After last week’s assault on the US Capitol by pro-Trump rioters, there have been lots of calls from Republicans for “unity” and “reconciliation.”

The pleas for unity, however well-intentioned, obscure a crucial fact: This is not a bipartisan crisis. The Republican Party welcomed Trump into their ranks and indulged and excused him for four years. They nurtured the movement that led to the attack on the Capitol.

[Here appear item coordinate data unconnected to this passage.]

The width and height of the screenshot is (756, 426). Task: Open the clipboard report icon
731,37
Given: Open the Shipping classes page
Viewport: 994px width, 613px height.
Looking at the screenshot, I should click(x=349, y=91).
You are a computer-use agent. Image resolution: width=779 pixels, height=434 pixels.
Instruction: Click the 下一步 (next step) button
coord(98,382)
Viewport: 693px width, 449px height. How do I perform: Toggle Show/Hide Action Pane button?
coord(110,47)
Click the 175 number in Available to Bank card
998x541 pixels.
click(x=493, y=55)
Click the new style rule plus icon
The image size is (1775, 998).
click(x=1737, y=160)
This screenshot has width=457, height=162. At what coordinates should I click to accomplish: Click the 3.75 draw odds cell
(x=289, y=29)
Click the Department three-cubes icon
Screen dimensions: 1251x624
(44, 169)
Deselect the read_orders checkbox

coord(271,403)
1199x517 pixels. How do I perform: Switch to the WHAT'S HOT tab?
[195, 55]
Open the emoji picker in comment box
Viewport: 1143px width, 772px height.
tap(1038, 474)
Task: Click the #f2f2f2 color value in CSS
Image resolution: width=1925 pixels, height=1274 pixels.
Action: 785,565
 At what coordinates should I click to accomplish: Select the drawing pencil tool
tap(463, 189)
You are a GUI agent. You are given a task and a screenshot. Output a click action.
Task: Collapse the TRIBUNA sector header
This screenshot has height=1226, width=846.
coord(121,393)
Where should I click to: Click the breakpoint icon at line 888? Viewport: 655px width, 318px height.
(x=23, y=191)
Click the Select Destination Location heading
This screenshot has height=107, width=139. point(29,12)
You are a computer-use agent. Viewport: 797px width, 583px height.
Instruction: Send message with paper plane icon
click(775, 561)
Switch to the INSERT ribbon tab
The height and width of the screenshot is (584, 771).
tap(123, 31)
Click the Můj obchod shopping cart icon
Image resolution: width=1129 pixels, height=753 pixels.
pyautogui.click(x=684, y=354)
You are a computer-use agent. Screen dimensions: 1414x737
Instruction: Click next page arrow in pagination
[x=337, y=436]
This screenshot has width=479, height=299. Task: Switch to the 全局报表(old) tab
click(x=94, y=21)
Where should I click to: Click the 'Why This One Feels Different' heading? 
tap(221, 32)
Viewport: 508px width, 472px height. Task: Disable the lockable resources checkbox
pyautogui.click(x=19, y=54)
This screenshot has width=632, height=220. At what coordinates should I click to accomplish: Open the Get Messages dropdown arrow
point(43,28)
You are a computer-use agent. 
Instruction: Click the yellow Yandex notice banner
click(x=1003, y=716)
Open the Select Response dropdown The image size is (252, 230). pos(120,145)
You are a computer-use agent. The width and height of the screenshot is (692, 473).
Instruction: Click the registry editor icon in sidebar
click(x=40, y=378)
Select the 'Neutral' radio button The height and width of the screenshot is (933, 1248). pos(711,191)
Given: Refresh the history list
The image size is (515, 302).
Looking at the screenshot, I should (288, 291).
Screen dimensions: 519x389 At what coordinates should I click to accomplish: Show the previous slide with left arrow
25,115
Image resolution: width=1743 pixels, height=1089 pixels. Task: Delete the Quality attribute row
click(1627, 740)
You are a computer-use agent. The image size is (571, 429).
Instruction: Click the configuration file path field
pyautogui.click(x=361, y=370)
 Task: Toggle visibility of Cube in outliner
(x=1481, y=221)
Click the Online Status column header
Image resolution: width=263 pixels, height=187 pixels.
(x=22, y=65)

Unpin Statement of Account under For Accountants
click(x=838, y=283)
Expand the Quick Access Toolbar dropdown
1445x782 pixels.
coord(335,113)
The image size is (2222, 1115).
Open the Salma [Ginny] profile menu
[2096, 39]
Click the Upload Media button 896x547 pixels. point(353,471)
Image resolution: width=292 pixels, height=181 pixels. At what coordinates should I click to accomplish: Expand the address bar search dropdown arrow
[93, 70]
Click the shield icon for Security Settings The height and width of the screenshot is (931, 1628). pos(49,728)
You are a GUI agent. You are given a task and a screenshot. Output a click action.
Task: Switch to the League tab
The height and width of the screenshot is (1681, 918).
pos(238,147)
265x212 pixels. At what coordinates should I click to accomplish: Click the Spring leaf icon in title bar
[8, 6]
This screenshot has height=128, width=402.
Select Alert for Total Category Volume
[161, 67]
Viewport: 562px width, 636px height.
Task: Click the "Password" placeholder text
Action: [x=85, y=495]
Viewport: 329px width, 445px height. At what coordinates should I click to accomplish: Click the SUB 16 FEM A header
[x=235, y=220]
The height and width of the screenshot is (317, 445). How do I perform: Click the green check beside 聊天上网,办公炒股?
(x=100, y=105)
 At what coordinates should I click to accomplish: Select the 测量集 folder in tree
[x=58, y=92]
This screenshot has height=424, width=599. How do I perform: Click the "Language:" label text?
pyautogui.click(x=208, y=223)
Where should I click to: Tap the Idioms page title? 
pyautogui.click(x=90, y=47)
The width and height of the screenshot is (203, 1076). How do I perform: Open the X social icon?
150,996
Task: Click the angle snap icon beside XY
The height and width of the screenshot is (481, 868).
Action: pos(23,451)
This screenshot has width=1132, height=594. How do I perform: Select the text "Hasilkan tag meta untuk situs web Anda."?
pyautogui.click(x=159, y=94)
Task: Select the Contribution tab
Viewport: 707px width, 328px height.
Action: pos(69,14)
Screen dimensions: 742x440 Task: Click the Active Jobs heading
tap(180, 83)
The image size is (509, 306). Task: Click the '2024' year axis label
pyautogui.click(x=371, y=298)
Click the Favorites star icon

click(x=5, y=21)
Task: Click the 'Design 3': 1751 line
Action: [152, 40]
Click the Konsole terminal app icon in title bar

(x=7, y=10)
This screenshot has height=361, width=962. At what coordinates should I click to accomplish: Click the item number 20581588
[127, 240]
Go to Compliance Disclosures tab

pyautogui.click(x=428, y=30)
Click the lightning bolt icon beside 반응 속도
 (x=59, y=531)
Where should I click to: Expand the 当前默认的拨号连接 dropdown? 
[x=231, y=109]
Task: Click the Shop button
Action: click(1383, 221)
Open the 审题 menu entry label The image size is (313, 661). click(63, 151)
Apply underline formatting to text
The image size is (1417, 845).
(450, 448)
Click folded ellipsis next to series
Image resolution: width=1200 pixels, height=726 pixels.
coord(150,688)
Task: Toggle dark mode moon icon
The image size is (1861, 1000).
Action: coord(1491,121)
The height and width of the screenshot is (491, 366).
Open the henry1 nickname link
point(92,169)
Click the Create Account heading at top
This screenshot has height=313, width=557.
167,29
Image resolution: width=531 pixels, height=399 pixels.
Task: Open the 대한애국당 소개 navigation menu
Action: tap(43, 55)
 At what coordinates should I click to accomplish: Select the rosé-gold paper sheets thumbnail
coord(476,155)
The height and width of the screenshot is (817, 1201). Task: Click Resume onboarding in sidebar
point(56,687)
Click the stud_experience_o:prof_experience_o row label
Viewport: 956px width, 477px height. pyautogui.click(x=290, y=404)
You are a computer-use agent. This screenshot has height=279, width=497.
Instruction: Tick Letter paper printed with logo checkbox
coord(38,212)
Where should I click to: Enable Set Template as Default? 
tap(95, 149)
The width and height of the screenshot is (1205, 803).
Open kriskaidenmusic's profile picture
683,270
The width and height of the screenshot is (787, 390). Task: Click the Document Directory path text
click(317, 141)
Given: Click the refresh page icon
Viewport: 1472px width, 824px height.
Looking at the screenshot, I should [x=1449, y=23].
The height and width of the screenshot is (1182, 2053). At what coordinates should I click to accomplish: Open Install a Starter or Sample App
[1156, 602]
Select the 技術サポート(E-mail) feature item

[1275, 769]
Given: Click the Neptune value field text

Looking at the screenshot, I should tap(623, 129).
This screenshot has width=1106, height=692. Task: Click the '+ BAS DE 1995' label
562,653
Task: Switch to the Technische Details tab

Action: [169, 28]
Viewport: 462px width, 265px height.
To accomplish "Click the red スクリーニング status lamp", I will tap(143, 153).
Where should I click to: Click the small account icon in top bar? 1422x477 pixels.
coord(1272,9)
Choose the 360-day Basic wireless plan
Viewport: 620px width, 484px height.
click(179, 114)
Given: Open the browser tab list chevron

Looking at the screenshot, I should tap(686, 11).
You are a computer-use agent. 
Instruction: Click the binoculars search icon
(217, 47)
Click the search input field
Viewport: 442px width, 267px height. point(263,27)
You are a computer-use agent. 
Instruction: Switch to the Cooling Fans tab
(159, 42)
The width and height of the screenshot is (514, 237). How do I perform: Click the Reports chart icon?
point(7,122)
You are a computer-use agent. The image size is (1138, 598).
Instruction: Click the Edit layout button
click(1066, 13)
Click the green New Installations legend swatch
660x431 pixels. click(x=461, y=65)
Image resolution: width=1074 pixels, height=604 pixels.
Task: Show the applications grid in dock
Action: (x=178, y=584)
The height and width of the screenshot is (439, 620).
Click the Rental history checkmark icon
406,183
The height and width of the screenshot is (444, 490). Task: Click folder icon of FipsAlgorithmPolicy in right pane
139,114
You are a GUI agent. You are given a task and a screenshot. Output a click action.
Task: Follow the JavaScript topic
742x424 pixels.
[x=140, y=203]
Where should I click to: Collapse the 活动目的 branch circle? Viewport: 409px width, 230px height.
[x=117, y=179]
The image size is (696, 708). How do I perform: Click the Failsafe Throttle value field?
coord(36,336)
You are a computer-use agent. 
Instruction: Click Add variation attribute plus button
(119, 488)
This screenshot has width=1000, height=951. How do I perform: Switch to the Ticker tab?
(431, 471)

Even after the Capitol was violently sacked, even after at least five people were killed, a poll showed that 45 percent of Republicans support the invasion. That means millions upon millions of Americans see no problem in disrupting the peaceful transfer of power, a bedrock of constitutional democracy. And mere hours after the crisis at the Capitol, nearly 150 Republican lawmakers formally objected to the results of the 2020 election anyway.

So that’s where we are.

Geoffrey Kabaservice is the director of political studies at the Niskanen Center and the author of Rule and Ruin, a 2012 book that surveyed the ideological descent of the GOP from the 1950s to the rise of the Tea Party in early 2009. It’s an interesting look at how conservative politics in America has always been prone to reactionary spasms, but explains how something fundamentally different happened with the Tea Party more than a decade ago.

We discussed what made the Tea Party different from previous conservative upwellings, how it was a harbinger of the MAGA movement, how the Gingrich revolution in the ’90s destroyed Congress as an institution, and if he sees a viable path to de-radicalization for the Republican Party. Ultimately, he’s more sanguine than I am about the possibilities, but we’re equally pessimistic about the consequences if there isn’t a real reckoning in the GOP.

A lightly edited transcript of our conversation follows.

Sean Illing

Would you say that the Republican Party, as it exists today, is a radical party?

Geoffrey Kabaservice

Yes. As currently constituted, it’s a radical party. It’s come an awful long way from the conservative precepts and principles it used to hold. And at this point, it’s largely the instrument of one man’s will. And that man, Donald Trump, does not have a commitment to electoral democracy or the constitutional order. So yes, that makes it a radical force.

Sean Illing

This is a hard question to answer, I get that, but what are the most significant forces or moments that brought the GOP to this dark place?

Geoffrey Kabaservice

I think of American conservatism as a series of lost causes that carried on well beyond their expiration date. We can start with the William F. Buckley era of intellectual conservatism in the ’50s and beyond, and that was really carrying on the lost cause of the original “America First” committee, which had tried to keep the United States out of World War II, as well as Joseph McCarthy’s anti-communist movement.